Byline: Reviewed by David Hart

For anyone keen to explore new music without spending too much, the American Classics series from Naxos offers an easy introduction to US composers relatively unknown in Britain. One such is David Diamond, student of Nadia Boulanger, friend of Copland and Bernstein, who has been responsible for a whole raft of compositions including 11 symphonies, 11 quartets and five concertos.

Born in 1915 Diamond is now, as the liner notes grandiosely proclaim, 'a national treasure whose music taps into an American psyche hungry for spiritual satisfaction.' His Symphony No. 8 certainly satisfies musically and intellectually (though its spiritual qualities might be less obvious) and is an extremely fine, tersely muscular work that, for a construction on 12-tone serial lines, falls remarkably easily on the ear.

The first of the two movements, a closely argued, energetic sonata-allegro, has occasional echoes of Hindemith; the second, a theme with variations and double fugue, combines contrapuntal techniques of awesome complexity with an emotionally charged, post-romantic style reminiscent of Schoenberg.

It's tremendously satisfying, uplifting music, very well played and recorded, that you'll want to hear more than once to appreciate fully.

Not so the rest of the disc.
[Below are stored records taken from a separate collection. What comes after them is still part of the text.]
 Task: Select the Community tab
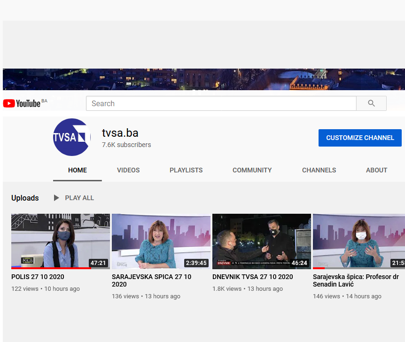[x=252, y=170]

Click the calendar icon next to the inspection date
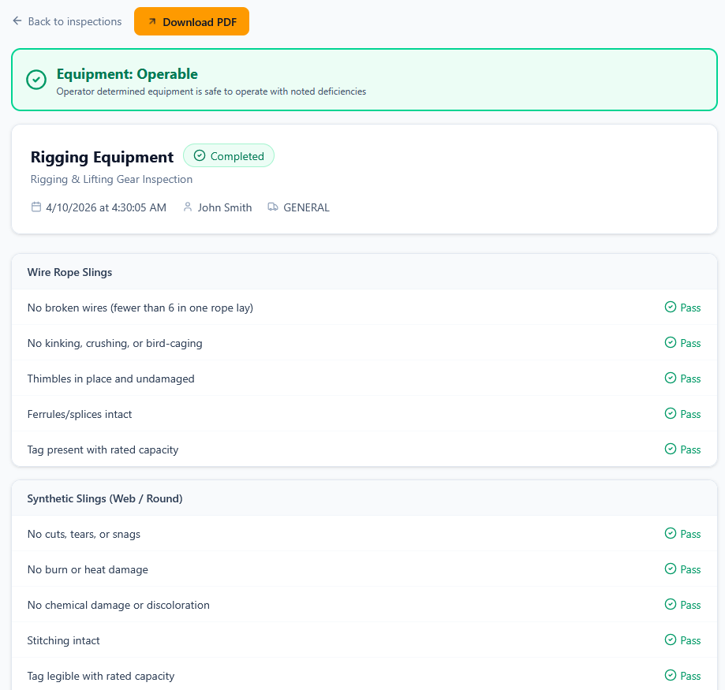click(36, 207)
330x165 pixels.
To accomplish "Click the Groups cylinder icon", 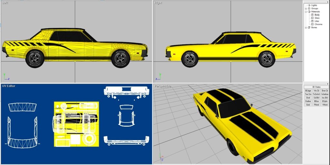I will (x=309, y=8).
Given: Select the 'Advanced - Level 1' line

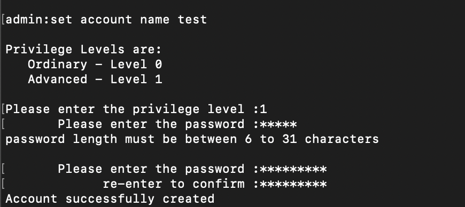Looking at the screenshot, I should pyautogui.click(x=95, y=79).

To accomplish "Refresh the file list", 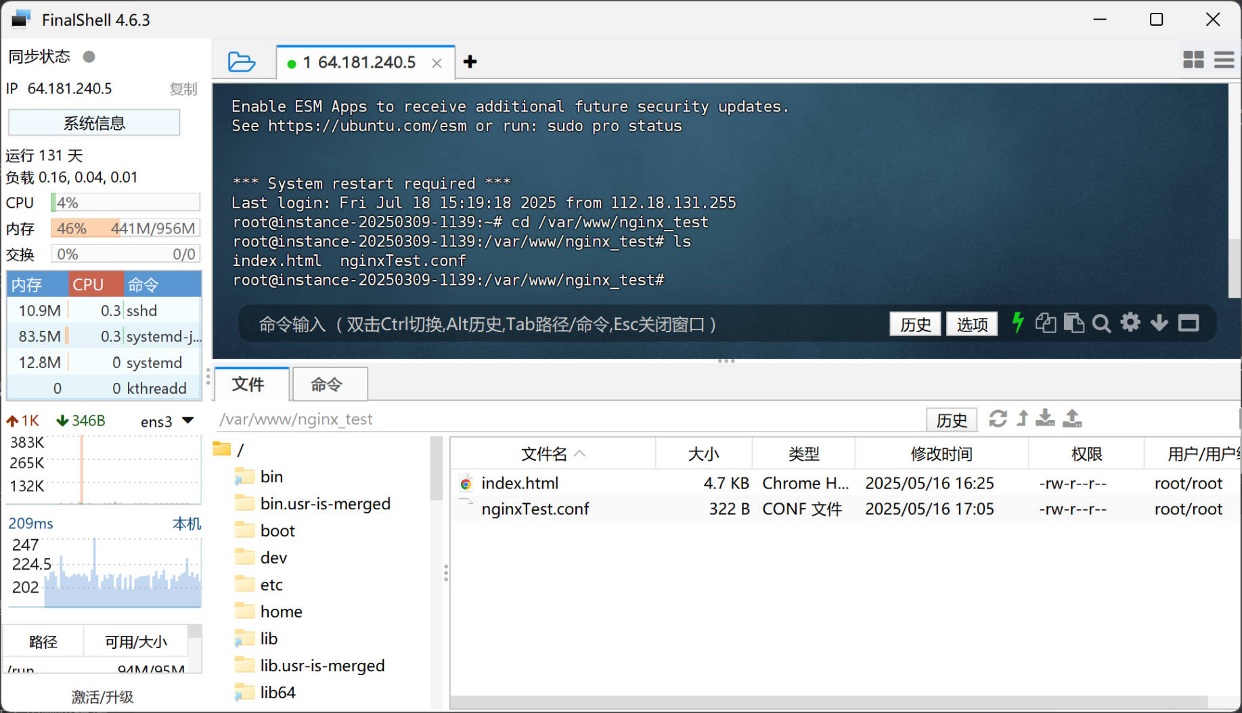I will [997, 419].
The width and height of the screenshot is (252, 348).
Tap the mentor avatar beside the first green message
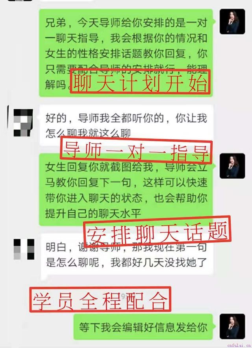point(232,22)
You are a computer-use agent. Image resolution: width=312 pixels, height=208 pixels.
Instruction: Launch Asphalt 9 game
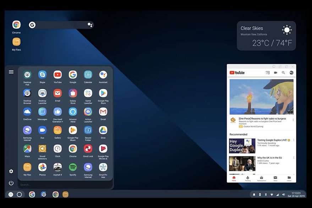pos(58,167)
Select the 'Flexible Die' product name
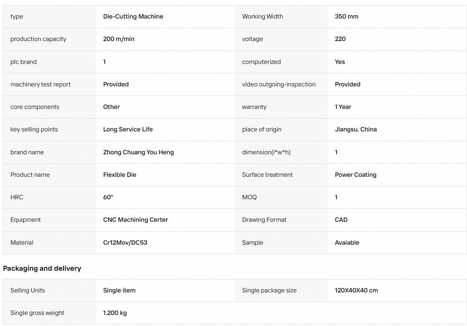The image size is (467, 326). click(x=119, y=175)
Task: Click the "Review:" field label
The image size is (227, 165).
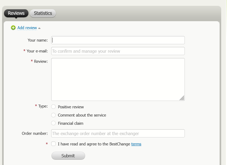Action: pyautogui.click(x=41, y=61)
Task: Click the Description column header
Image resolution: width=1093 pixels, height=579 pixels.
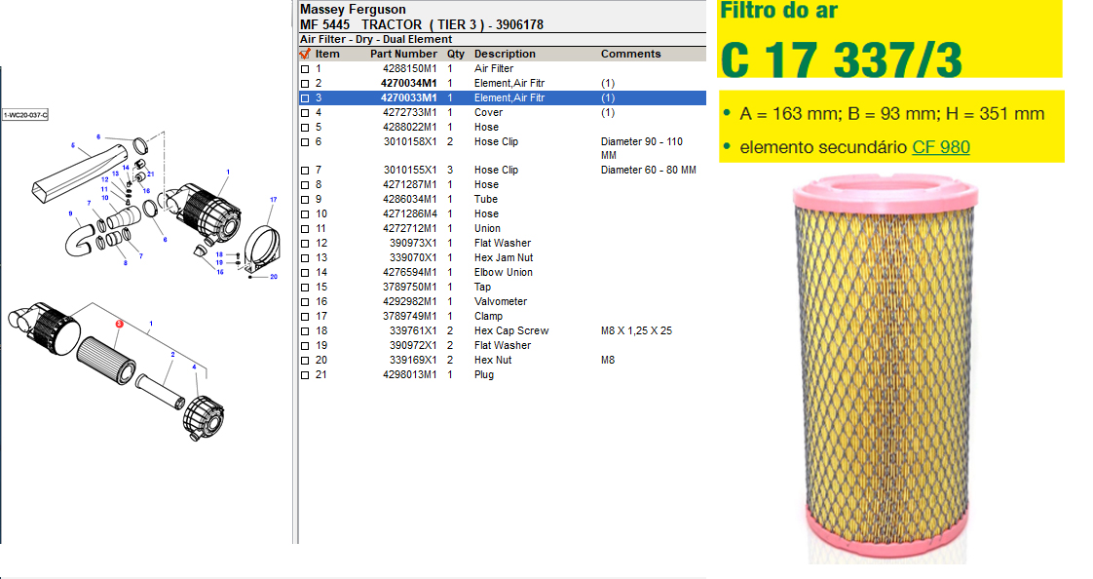Action: (505, 54)
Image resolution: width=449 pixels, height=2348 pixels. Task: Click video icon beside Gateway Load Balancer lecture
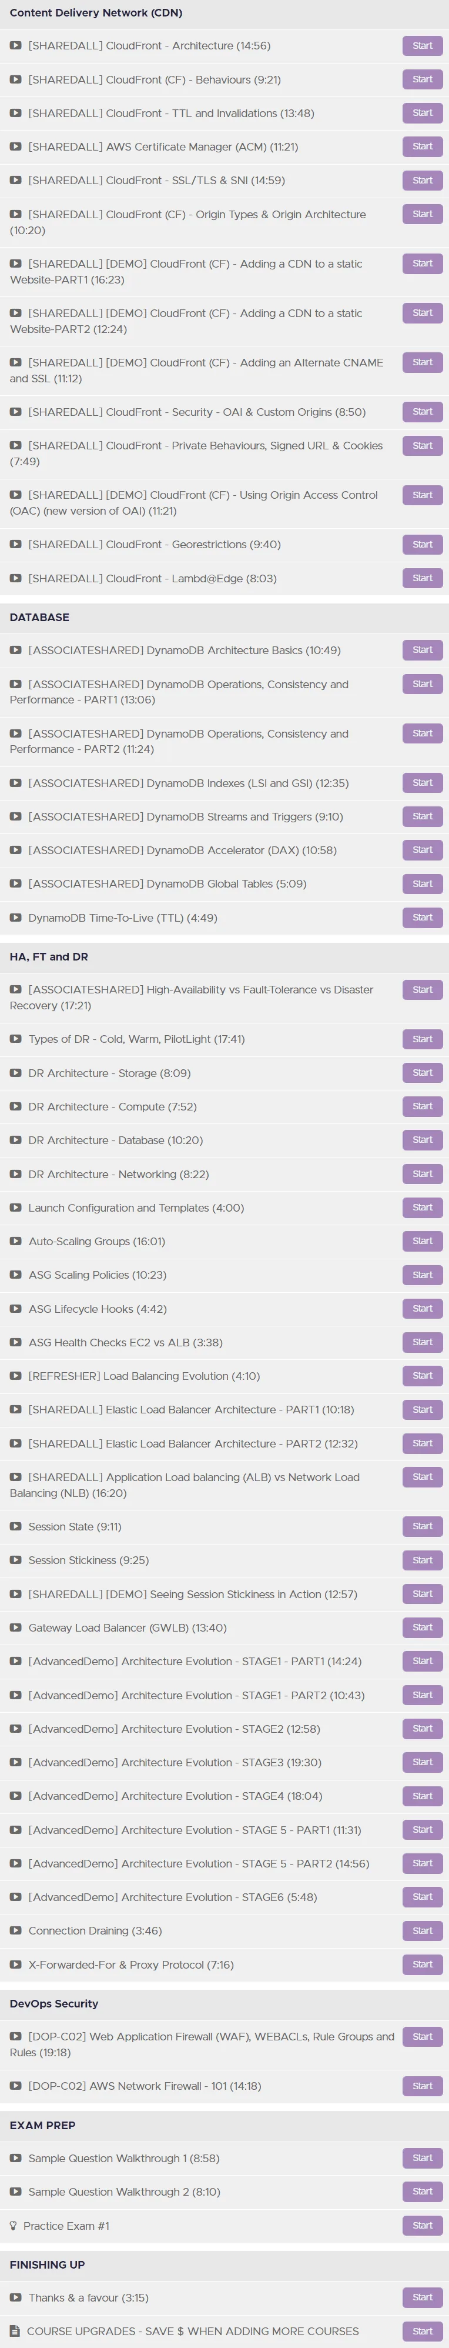click(x=15, y=1628)
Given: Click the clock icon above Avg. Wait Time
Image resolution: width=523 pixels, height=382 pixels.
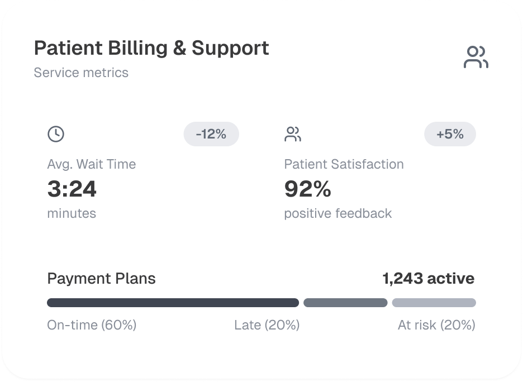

Suite from the Ballet TOM consists of a dozen short numbers derived from an unperformed ballet based on Uncle Tom's Cabin (colourful, tuneful and quite unmemorable), while This Sacred Ground, a setting if Abraham Lincoln's Gettysburg Address for solo baritone, children's choirs and chorus (maudlin patriotism at its most squirmy) I found almost impossible to listen to at all.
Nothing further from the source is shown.